After an introductory part, that presents the context of non-invasive
measurements for the assessment of biogas release, the concepts of survey
mapping and automatic flux monitoring are introduced.
Objective of this work is to make use of time series coming from long-term
flux monitoring campaigns in order to assess the trend of gas release from
the MSW site. A key aspect in processing such data is the modeling of the
effect of meteorological parameters over such measurements; this is
accomplished by modeling the system behavior with a set of Input/Output data
to characterize it without prior knowledge (system identification).
The system identification approach presented here is based on an adaptive
simulation concept, where a set of Input/Output data help training a "black
box" model, without necessarily a prior analytical knowledge.

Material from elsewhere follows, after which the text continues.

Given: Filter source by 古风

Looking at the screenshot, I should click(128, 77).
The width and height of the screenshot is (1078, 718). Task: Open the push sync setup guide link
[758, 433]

The adaptive
concept is based on an Artificial Neural Network scheme, which is trained by
real-world data coming from a long-term monitoring campaign; such data are
also used to test the real forecasting capability of the model.
In this particular framework, the technique presented in this paper appears
to be very attractive for the evaluation of biogas releases on a long term
basis, by simulating the effects of meteorological parameters over the flux
measurement, thus enhancing the extraction of the useful information in
terms of a gas "flux" quantity. |